_WHAT IS ASKED_
Repeat every line of the listing below without changing anything.

[Text and item location entries]
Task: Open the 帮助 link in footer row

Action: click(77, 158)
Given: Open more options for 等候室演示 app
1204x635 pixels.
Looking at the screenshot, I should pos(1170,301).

_OUTPUT FOR THIS EXERCISE_
Task: Open the 帮助 link in footer row

Action: click(77, 158)
Given: Open more options for 等候室演示 app
1204x635 pixels.
Looking at the screenshot, I should pos(1170,301).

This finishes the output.